> [DIRECTIONS FOR THIS TASK]:
Write what comes next in the forum thread about the Will County Courthouse photo, picking up right after its last line.
**** SOURCE DOCUMENT ****
# Will County Courthouse



## gnagel (Feb 25, 2017)

Will County Courthouse, Joliet, Illinois






Nikon D800, Nikon 14-24 2.8

Thanks for looking...
Glenn


----------



## jcdeboever (Feb 25, 2017)

Excellent. Very dynamic. Wonderful conversion.


----------



## gnagel (Feb 25, 2017)

jcdeboever said:


> Excellent. Very dynamic. Wonderful conversion.


Thank you jcdeboever...

Glenn


----------



## Gary A. (Feb 25, 2017)

I echo JC.


----------



## gnagel (Feb 25, 2017)

Gary A. said:


> I echo JC.


Thanks Gary...I was pleased that the man with the suit walked by while I was shooting. For some reason, it gave the image a science fiction feel for me.

Glenn


----------



## smoke665 (Feb 25, 2017)

"There is a fifth dimension beyond that which is known to man ... a dimension as vast as space and as timeless as infinity" -----You sure the guy in the suit isn't Rod Sterling???? Everything is leaning toward the building all the way around as if it's being sucked up. Even the trash can and the man. If this was intentional, you are the man, if it was accidental you're a lucky dog, in either case it is a COOL SHOT.


----------



## gnagel (Feb 25, 2017)
**** DATA ****
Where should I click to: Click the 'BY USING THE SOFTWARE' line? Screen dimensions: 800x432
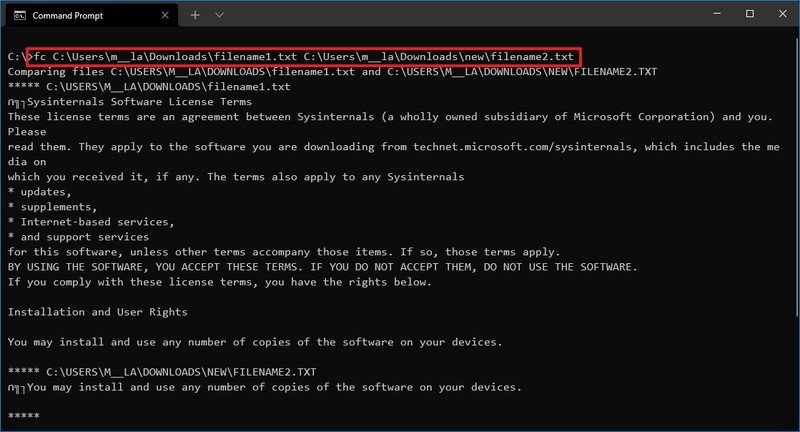click(322, 267)
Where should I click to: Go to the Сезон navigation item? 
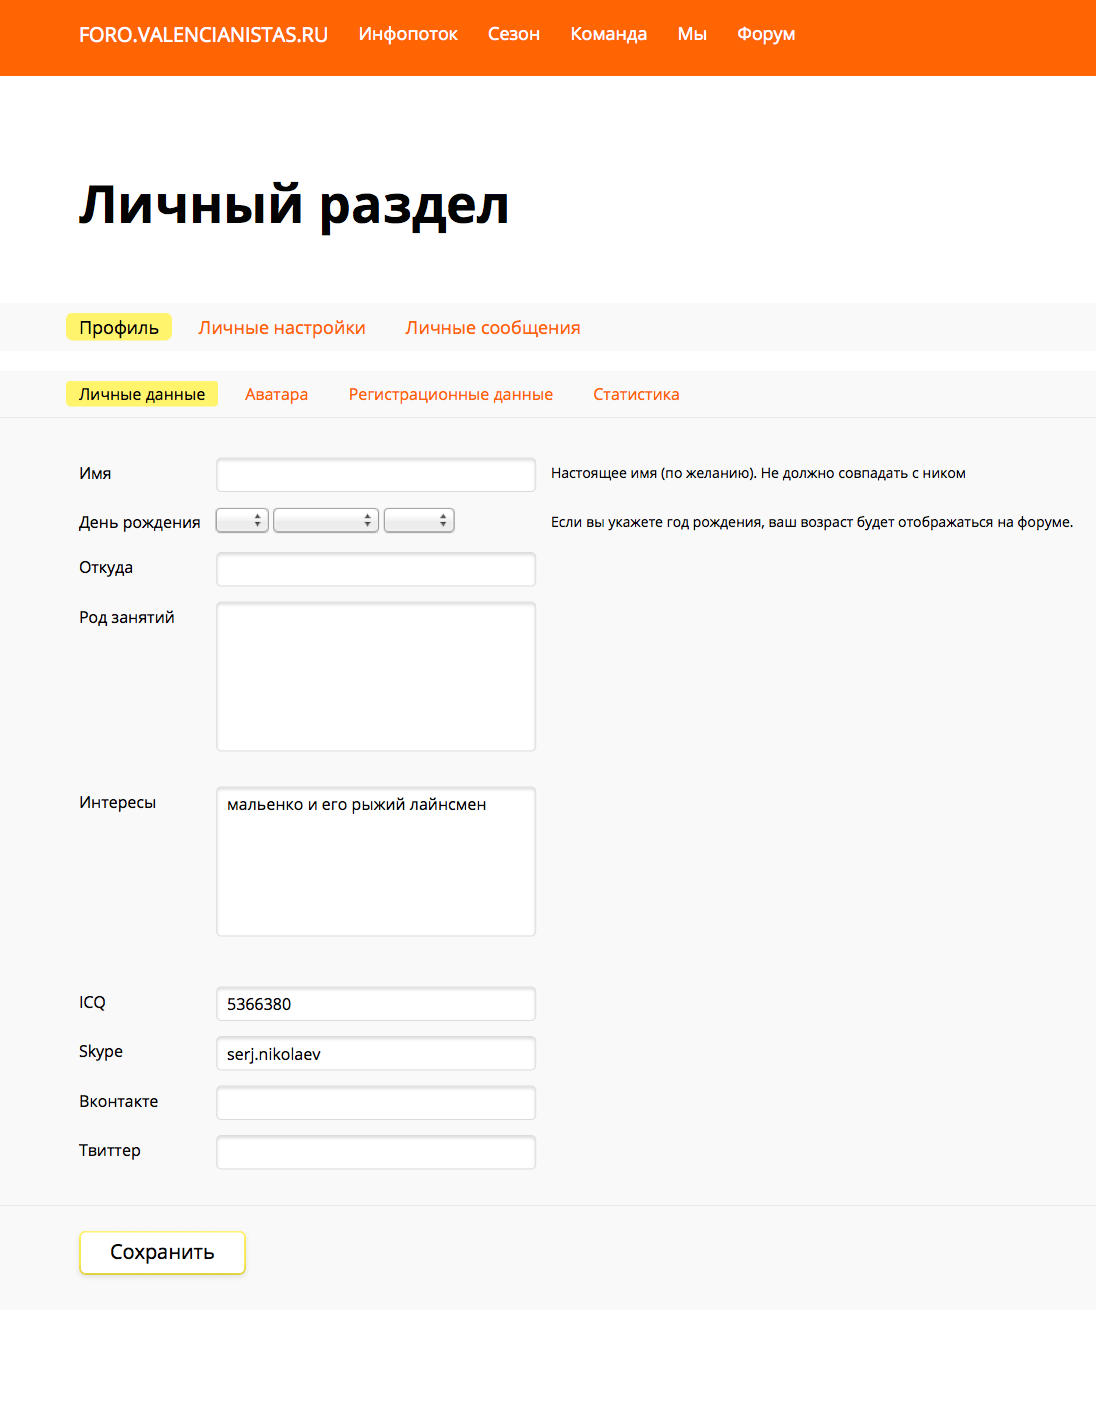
****
> [ANSWER BELOW]:
smoke665 said:


> "There is a fifth dimension beyond that which is known to man ... a dimension as vast as space and as timeless as infinity" -----You sure the guy in the suit isn't Rod Sterling???? Everything is leaning toward the building all the way around as if it's being sucked up. Even the trash can and the man. If this was intentional, you are the man, if it was accidental you're a lucky dog, in either case it is a COOL SHOT.


Thanks...let's just go with it was intentional then!

Glenn


----------



## Krell0 (Feb 27, 2017)

Love it

Sent from my SM-G925P using Tapatalk


----------



## gnagel (Feb 28, 2017)

Krell0 said:


> Love it
> 
> Sent from my SM-G925P using Tapatalk


Thanks Krello

Glenn


----------



## Boboamic (Mar 1, 2017)

Nice b&w shot, but what was your vision for the image?


----------



## gnagel (Mar 1, 2017)

Boboamic said:


> Nice b&w shot, but what was your vision for the image?


Thank you...my vision was to create an architectural image which emphasis lines against a clear, black sky. I ended up shooting a series of pictures of this building--some of which are more abstract than others. When I noticed people coming and going from the courthouse, I waited until a single person walked through the frame. I thought he gave the photograph more of a science fiction kind of feel to the image.

Glenn


----------



## crimbfighter (Mar 4, 2017)

Really wonderful shot. Good time of the year to shoot this perspective so the tree had lost its leaves.


----------



## gnagel (Mar 4, 2017)

crimbfighter said:


> Really wonderful shot. Good time of the year to shoot this perspective so the tree had lost its leaves.


Thanks...many times I prefer the composition that bare trees offer.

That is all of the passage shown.